TASK PROMPT: Go through the entries and write each one out again unchanged.

INFORMATION PROVIDED:
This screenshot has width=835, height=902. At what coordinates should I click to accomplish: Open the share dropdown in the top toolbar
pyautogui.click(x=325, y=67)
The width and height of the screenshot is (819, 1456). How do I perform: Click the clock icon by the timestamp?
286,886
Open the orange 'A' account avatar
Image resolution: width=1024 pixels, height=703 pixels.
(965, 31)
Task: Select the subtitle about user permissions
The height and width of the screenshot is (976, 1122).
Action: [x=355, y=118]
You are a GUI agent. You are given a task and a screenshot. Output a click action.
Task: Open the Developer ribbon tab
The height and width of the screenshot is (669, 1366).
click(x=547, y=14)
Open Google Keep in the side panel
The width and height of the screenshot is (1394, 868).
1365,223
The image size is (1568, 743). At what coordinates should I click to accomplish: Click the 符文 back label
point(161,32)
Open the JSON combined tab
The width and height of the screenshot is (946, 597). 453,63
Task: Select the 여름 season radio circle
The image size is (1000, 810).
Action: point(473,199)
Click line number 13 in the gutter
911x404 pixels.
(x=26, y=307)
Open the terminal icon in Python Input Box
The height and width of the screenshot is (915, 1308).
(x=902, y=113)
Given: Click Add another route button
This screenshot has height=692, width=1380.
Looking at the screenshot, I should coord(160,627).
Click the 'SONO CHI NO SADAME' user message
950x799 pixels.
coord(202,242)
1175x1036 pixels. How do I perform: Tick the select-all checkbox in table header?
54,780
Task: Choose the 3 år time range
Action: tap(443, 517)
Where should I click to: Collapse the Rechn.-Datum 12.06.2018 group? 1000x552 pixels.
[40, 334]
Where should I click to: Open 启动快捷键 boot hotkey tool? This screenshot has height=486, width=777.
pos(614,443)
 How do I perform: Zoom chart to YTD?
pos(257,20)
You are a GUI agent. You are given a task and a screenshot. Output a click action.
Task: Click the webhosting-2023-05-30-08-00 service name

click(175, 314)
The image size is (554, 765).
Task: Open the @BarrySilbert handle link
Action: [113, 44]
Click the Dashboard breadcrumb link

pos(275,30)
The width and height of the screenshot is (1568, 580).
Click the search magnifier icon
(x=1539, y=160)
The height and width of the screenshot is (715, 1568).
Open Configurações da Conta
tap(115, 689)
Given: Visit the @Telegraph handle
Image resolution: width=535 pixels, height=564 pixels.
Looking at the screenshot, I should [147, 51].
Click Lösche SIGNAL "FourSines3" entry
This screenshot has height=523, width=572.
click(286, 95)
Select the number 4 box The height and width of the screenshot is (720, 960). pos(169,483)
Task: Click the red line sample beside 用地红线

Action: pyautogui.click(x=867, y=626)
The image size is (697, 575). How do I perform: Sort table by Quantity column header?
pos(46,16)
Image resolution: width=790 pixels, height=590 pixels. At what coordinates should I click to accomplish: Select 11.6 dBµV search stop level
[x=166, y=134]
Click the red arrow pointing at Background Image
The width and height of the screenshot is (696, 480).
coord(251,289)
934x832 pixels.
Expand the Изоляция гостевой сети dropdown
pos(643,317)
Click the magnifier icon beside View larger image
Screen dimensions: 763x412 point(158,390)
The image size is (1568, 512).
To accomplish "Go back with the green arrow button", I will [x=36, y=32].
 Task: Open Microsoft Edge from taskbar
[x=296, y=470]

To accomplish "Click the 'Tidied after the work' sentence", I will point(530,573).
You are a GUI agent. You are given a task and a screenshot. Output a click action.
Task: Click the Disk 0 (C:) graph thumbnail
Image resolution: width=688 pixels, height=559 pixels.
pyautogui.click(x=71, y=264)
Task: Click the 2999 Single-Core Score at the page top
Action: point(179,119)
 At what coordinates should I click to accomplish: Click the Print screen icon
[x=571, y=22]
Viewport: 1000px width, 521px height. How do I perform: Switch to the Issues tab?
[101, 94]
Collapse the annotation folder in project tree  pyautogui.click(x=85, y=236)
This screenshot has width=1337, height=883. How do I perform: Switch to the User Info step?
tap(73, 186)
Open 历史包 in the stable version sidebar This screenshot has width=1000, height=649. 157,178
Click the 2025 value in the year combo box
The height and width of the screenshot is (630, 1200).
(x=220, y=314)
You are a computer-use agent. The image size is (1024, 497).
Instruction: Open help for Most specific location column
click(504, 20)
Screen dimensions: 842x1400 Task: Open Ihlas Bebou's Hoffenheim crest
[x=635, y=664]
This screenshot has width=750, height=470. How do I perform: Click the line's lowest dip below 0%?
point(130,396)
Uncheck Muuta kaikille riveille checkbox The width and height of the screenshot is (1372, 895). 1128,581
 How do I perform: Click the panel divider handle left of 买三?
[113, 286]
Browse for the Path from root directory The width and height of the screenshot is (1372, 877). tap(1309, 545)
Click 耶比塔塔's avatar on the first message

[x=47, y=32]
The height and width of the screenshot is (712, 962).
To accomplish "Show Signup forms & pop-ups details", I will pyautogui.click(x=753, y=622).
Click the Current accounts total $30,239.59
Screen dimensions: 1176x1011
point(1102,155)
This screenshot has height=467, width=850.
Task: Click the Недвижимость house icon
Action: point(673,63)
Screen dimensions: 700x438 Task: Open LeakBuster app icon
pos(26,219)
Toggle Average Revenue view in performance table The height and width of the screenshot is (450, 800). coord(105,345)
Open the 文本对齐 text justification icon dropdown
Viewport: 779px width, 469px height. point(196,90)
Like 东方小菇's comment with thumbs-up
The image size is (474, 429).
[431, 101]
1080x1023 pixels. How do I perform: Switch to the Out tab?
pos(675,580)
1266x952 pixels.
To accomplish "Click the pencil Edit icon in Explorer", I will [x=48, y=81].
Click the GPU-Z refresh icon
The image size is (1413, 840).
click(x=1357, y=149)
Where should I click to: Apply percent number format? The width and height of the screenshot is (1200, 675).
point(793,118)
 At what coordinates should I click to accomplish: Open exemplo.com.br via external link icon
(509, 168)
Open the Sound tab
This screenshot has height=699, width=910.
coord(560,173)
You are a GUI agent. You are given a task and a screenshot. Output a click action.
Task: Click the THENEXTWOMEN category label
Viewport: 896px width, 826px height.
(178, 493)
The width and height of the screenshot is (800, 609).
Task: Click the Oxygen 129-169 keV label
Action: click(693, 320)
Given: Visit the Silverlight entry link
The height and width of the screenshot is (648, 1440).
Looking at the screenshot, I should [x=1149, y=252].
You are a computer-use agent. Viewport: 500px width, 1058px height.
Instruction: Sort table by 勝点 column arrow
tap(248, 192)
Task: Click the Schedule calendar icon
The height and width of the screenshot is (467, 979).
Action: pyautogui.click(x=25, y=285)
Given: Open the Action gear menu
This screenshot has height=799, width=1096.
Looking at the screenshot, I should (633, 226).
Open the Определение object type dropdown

SOLUTION FOR THIS TASK:
This screenshot has width=835, height=902. At what coordinates should I click to accomplish: Open the share dropdown in the top toolbar
pyautogui.click(x=325, y=67)
The width and height of the screenshot is (819, 1456). How do I perform: Click the clock icon by the timestamp?
286,886
Open the orange 'A' account avatar
Image resolution: width=1024 pixels, height=703 pixels.
(965, 31)
Task: Select the subtitle about user permissions
The height and width of the screenshot is (976, 1122).
Action: [x=355, y=118]
You are a GUI agent. You are given a task and a screenshot. Output a click action.
Task: Open the Developer ribbon tab
The height and width of the screenshot is (669, 1366).
click(x=547, y=14)
Open Google Keep in the side panel
The width and height of the screenshot is (1394, 868).
1365,223
The image size is (1568, 743). At what coordinates should I click to accomplish: Click the 符文 back label
point(161,32)
Open the JSON combined tab
The width and height of the screenshot is (946, 597). 453,63
Task: Select the 여름 season radio circle
The image size is (1000, 810).
Action: point(473,199)
Click line number 13 in the gutter
911x404 pixels.
(x=26, y=307)
Open the terminal icon in Python Input Box
The height and width of the screenshot is (915, 1308).
(x=902, y=113)
Given: Click Add another route button
This screenshot has height=692, width=1380.
Looking at the screenshot, I should coord(160,627).
Click the 'SONO CHI NO SADAME' user message
950x799 pixels.
coord(202,242)
1175x1036 pixels. How do I perform: Tick the select-all checkbox in table header?
54,780
Task: Choose the 3 år time range
Action: tap(443, 517)
Where should I click to: Collapse the Rechn.-Datum 12.06.2018 group? 1000x552 pixels.
[40, 334]
Where should I click to: Open 启动快捷键 boot hotkey tool? This screenshot has height=486, width=777.
pos(614,443)
 How do I perform: Zoom chart to YTD?
pos(257,20)
You are a GUI agent. You are given a task and a screenshot. Output a click action.
Task: Click the webhosting-2023-05-30-08-00 service name

click(175, 314)
The image size is (554, 765).
Task: Open the @BarrySilbert handle link
Action: [113, 44]
Click the Dashboard breadcrumb link

pos(275,30)
The width and height of the screenshot is (1568, 580).
Click the search magnifier icon
(x=1539, y=160)
The height and width of the screenshot is (715, 1568).
Open Configurações da Conta
tap(115, 689)
Given: Visit the @Telegraph handle
Image resolution: width=535 pixels, height=564 pixels.
Looking at the screenshot, I should [147, 51].
Click Lösche SIGNAL "FourSines3" entry
This screenshot has height=523, width=572.
click(286, 95)
Select the number 4 box The height and width of the screenshot is (720, 960). pos(169,483)
Task: Click the red line sample beside 用地红线

Action: pyautogui.click(x=867, y=626)
The image size is (697, 575). How do I perform: Sort table by Quantity column header?
pos(46,16)
Image resolution: width=790 pixels, height=590 pixels. At what coordinates should I click to accomplish: Select 11.6 dBµV search stop level
[x=166, y=134]
Click the red arrow pointing at Background Image
The width and height of the screenshot is (696, 480).
coord(251,289)
934x832 pixels.
Expand the Изоляция гостевой сети dropdown
pos(643,317)
Click the magnifier icon beside View larger image
Screen dimensions: 763x412 point(158,390)
The image size is (1568, 512).
To accomplish "Go back with the green arrow button", I will [x=36, y=32].
 Task: Open Microsoft Edge from taskbar
[x=296, y=470]

To accomplish "Click the 'Tidied after the work' sentence", I will point(530,573).
You are a GUI agent. You are given a task and a screenshot. Output a click action.
Task: Click the Disk 0 (C:) graph thumbnail
Image resolution: width=688 pixels, height=559 pixels.
pyautogui.click(x=71, y=264)
Task: Click the 2999 Single-Core Score at the page top
Action: point(179,119)
 At what coordinates should I click to accomplish: Click the Print screen icon
[x=571, y=22]
Viewport: 1000px width, 521px height. How do I perform: Switch to the Issues tab?
[101, 94]
Collapse the annotation folder in project tree  pyautogui.click(x=85, y=236)
This screenshot has width=1337, height=883. How do I perform: Switch to the User Info step?
tap(73, 186)
Open 历史包 in the stable version sidebar This screenshot has width=1000, height=649. 157,178
Click the 2025 value in the year combo box
The height and width of the screenshot is (630, 1200).
(x=220, y=314)
You are a computer-use agent. The image size is (1024, 497).
Instruction: Open help for Most specific location column
click(504, 20)
Screen dimensions: 842x1400 Task: Open Ihlas Bebou's Hoffenheim crest
[x=635, y=664]
This screenshot has width=750, height=470. How do I perform: Click the line's lowest dip below 0%?
point(130,396)
Uncheck Muuta kaikille riveille checkbox The width and height of the screenshot is (1372, 895). 1128,581
 How do I perform: Click the panel divider handle left of 买三?
[113, 286]
Browse for the Path from root directory The width and height of the screenshot is (1372, 877). tap(1309, 545)
Click 耶比塔塔's avatar on the first message

[x=47, y=32]
The height and width of the screenshot is (712, 962).
To accomplish "Show Signup forms & pop-ups details", I will pyautogui.click(x=753, y=622).
Click the Current accounts total $30,239.59
Screen dimensions: 1176x1011
point(1102,155)
This screenshot has height=467, width=850.
Task: Click the Недвижимость house icon
Action: point(673,63)
Screen dimensions: 700x438 Task: Open LeakBuster app icon
pos(26,219)
Toggle Average Revenue view in performance table The height and width of the screenshot is (450, 800). coord(105,345)
Open the 文本对齐 text justification icon dropdown
Viewport: 779px width, 469px height. point(196,90)
Like 东方小菇's comment with thumbs-up
The image size is (474, 429).
[431, 101]
1080x1023 pixels. How do I perform: Switch to the Out tab?
pos(675,580)
1266x952 pixels.
To accomplish "Click the pencil Edit icon in Explorer", I will [x=48, y=81].
Click the GPU-Z refresh icon
The image size is (1413, 840).
click(x=1357, y=149)
Where should I click to: Apply percent number format? The width and height of the screenshot is (1200, 675).
point(793,118)
 At what coordinates should I click to accomplish: Open exemplo.com.br via external link icon
(509, 168)
Open the Sound tab
This screenshot has height=699, width=910.
coord(560,173)
You are a GUI agent. You are given a task and a screenshot. Output a click action.
Task: Click the THENEXTWOMEN category label
Viewport: 896px width, 826px height.
(178, 493)
The width and height of the screenshot is (800, 609).
Task: Click the Oxygen 129-169 keV label
Action: click(693, 320)
Given: Visit the Silverlight entry link
The height and width of the screenshot is (648, 1440).
Looking at the screenshot, I should [x=1149, y=252].
You are a computer-use agent. Viewport: 500px width, 1058px height.
Instruction: Sort table by 勝点 column arrow
tap(248, 192)
Task: Click the Schedule calendar icon
The height and width of the screenshot is (467, 979).
Action: pyautogui.click(x=25, y=285)
Given: Open the Action gear menu
This screenshot has height=799, width=1096.
Looking at the screenshot, I should (633, 226).
Open the Определение object type dropdown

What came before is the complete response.